● How to complete this task
Starting with the line that contains "You are a computer-use" and stopping after the line that contains "Instruction: Click the", return each line below exactly as written, with no others.

● Data records
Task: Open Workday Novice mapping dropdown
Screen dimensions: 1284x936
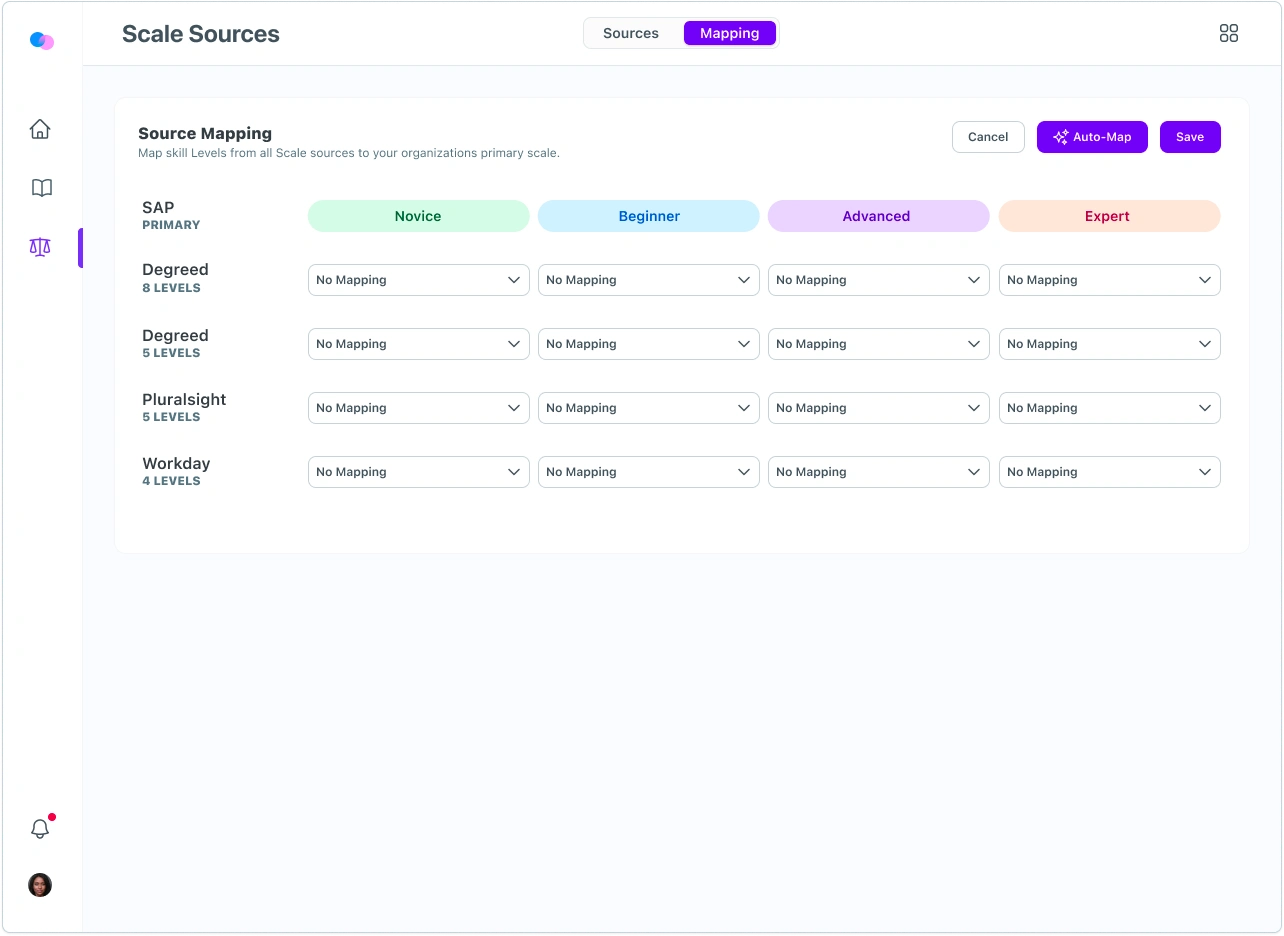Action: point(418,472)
---
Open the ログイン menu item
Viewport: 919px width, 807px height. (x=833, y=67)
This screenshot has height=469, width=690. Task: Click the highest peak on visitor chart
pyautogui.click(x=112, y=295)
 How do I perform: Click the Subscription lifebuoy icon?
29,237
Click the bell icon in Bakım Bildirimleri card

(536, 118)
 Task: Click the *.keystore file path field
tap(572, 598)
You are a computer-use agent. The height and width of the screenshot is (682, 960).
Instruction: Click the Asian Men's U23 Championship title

● Finished task
You are a computer-use agent. The height and width of the screenshot is (682, 960).
Instruction: Click the Asian Men's U23 Championship title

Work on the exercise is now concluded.